[Word and item position data]
____________________

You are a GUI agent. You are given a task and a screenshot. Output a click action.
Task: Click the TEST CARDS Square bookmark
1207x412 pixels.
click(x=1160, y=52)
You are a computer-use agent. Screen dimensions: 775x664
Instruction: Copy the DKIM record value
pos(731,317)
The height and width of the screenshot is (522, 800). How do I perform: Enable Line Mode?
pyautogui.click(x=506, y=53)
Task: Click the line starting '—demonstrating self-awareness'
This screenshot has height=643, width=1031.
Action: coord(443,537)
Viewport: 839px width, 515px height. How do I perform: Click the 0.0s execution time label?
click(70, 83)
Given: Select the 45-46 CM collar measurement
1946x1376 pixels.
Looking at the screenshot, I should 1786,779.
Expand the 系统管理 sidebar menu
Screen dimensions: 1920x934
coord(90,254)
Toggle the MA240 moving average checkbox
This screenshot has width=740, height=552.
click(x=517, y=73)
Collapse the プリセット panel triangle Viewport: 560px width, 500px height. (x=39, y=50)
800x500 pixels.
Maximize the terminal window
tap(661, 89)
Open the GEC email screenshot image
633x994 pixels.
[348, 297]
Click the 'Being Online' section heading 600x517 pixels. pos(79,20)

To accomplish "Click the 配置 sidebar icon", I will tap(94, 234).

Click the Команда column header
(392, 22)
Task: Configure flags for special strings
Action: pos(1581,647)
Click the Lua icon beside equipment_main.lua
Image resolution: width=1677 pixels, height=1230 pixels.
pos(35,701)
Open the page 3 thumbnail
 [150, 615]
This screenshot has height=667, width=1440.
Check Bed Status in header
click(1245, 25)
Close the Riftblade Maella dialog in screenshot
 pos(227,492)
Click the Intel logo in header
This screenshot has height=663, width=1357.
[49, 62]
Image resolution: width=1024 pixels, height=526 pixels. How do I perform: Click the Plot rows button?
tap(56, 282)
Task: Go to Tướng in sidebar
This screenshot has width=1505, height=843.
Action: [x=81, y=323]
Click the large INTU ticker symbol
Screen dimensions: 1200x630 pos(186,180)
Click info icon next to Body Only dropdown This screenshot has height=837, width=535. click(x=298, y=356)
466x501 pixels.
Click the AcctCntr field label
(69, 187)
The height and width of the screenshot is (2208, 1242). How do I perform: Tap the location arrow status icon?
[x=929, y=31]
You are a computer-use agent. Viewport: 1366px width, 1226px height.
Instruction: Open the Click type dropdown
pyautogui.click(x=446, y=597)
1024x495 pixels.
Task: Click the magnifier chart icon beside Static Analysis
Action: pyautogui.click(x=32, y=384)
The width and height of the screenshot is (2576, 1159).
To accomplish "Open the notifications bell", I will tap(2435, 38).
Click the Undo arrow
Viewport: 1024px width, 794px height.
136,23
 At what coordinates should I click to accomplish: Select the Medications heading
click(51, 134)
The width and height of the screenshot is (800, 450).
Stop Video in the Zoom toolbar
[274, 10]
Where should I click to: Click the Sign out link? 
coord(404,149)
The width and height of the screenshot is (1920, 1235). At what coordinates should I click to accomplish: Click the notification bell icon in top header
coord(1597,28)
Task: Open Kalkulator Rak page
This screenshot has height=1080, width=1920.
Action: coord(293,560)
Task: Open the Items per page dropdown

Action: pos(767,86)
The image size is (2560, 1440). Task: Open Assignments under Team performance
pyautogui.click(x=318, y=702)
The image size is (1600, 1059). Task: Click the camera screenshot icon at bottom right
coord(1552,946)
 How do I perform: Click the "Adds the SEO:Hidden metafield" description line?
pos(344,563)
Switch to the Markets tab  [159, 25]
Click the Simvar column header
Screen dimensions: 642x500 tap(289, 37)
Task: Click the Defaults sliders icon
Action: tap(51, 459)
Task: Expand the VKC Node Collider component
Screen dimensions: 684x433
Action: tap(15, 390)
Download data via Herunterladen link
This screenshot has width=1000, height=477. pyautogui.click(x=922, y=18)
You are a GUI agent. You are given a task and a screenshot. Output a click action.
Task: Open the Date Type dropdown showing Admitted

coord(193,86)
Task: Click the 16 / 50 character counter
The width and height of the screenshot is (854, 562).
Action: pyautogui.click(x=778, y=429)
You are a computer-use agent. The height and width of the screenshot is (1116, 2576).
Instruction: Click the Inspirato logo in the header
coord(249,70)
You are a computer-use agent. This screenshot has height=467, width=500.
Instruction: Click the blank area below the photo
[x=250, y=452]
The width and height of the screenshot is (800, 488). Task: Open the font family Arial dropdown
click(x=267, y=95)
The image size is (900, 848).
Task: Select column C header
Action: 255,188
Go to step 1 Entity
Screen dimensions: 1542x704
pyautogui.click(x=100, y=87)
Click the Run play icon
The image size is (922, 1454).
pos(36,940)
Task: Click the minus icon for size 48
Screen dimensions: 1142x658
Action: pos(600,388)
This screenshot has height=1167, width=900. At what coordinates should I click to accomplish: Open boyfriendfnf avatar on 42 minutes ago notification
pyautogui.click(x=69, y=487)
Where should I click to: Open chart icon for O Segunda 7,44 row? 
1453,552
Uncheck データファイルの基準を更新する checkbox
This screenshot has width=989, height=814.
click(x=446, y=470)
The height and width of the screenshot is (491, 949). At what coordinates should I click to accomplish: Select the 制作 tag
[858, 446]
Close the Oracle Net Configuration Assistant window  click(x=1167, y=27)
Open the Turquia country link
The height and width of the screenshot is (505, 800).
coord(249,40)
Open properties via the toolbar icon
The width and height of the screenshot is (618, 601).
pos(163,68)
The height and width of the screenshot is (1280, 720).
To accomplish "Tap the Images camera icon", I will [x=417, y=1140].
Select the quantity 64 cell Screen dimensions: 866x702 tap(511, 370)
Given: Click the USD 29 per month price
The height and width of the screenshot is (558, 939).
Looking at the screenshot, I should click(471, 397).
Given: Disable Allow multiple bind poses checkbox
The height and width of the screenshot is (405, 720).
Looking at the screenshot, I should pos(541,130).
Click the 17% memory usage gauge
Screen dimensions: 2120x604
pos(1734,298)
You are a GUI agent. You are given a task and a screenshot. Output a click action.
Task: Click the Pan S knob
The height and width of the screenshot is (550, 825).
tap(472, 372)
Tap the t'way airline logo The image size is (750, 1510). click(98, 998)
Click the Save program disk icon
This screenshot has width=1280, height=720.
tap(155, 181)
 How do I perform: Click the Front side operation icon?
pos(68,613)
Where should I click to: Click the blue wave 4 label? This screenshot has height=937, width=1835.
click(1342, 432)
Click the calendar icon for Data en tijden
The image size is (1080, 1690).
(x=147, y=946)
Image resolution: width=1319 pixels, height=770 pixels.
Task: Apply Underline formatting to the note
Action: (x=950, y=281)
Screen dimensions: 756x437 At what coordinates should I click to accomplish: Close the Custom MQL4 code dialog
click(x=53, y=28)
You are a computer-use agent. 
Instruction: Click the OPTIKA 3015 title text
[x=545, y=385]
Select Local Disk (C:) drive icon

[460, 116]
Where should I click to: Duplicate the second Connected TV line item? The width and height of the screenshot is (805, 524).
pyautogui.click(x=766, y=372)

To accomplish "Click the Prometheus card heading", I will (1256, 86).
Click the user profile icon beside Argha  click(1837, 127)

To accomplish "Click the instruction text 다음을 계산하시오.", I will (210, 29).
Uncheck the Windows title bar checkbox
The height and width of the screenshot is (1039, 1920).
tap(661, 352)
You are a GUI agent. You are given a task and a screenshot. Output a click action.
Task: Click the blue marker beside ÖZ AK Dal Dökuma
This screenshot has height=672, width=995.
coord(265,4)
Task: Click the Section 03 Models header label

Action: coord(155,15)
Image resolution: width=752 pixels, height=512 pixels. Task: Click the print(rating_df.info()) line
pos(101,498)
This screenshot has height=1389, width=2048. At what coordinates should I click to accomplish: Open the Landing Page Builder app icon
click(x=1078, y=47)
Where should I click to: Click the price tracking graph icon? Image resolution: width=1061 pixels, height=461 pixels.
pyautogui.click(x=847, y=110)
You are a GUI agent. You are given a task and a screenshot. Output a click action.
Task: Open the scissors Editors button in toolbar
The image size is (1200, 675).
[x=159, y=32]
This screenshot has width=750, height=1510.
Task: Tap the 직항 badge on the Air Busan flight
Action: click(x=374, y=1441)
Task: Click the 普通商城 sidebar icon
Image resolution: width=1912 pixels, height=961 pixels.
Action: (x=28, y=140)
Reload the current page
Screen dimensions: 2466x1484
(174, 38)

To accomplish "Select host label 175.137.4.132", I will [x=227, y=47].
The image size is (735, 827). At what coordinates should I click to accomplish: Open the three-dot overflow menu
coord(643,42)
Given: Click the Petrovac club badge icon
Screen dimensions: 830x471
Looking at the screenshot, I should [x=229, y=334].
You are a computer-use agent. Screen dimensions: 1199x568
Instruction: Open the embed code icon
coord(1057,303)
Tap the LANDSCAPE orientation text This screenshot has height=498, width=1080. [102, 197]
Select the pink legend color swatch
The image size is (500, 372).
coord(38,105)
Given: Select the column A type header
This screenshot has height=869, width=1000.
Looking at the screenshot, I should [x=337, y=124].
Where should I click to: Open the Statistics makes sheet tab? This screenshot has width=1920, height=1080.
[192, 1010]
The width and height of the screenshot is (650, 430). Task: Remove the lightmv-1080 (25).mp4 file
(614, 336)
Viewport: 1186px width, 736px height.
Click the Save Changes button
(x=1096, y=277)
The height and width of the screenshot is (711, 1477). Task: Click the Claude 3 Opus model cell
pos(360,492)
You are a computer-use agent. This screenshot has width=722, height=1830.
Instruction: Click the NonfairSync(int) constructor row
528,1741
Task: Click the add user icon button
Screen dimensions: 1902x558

____________________

■ Exercise: Update the material from the line with "This screenshot has height=1389, width=2048." up to and including the line with "Action: click(x=374, y=1441)", replacing "toolbar" with "header" and leaving everything else unchanged. Return only those lines.

■ The completed task:
This screenshot has height=1389, width=2048. At what coordinates should I click to accomplish: Open the Landing Page Builder app icon
click(x=1078, y=47)
Where should I click to: Click the price tracking graph icon? Image resolution: width=1061 pixels, height=461 pixels.
pyautogui.click(x=847, y=110)
You are a GUI agent. You are given a task and a screenshot. Output a click action.
Task: Open the scissors Editors button in header
The image size is (1200, 675).
[x=159, y=32]
This screenshot has width=750, height=1510.
Task: Tap the 직항 badge on the Air Busan flight
Action: click(x=374, y=1441)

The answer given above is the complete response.